• _How to complete this task_: Among the entries below, extract exactly the lines that run from the one with "Zoom out of the complex plane" through the one with "Image resolution: width=354", both ends included.

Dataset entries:
______
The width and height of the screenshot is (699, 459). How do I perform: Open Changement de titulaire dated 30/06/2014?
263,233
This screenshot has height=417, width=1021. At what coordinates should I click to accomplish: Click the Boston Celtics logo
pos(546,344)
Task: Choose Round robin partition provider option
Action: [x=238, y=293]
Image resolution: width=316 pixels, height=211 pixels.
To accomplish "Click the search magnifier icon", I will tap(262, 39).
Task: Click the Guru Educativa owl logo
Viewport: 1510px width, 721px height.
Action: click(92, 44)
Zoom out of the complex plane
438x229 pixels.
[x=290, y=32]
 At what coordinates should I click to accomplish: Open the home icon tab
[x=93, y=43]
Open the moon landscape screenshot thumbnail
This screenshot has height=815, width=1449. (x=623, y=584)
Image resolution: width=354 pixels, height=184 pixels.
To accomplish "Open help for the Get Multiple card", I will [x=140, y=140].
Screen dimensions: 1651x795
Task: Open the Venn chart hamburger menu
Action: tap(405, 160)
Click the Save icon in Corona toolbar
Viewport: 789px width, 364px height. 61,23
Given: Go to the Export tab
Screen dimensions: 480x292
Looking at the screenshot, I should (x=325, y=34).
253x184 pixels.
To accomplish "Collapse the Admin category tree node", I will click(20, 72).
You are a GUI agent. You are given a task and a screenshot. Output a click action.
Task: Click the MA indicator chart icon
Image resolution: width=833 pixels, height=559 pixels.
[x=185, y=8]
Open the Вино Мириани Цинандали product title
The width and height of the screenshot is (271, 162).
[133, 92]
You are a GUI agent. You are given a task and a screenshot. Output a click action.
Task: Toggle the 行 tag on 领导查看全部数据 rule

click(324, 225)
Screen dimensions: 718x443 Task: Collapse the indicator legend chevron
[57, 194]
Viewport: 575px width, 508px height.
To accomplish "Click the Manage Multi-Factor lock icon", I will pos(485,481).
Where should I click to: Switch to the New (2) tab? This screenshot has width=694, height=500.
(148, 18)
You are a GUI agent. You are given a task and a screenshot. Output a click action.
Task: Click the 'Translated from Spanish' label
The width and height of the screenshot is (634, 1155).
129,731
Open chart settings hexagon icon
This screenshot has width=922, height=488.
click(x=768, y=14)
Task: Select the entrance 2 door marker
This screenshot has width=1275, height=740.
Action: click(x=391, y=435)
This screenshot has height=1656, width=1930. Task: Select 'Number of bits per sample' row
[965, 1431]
______
• _Output_:
Zoom out of the complex plane
438x229 pixels.
[x=290, y=32]
 At what coordinates should I click to accomplish: Open the home icon tab
[x=93, y=43]
Open the moon landscape screenshot thumbnail
This screenshot has height=815, width=1449. (x=623, y=584)
Image resolution: width=354 pixels, height=184 pixels.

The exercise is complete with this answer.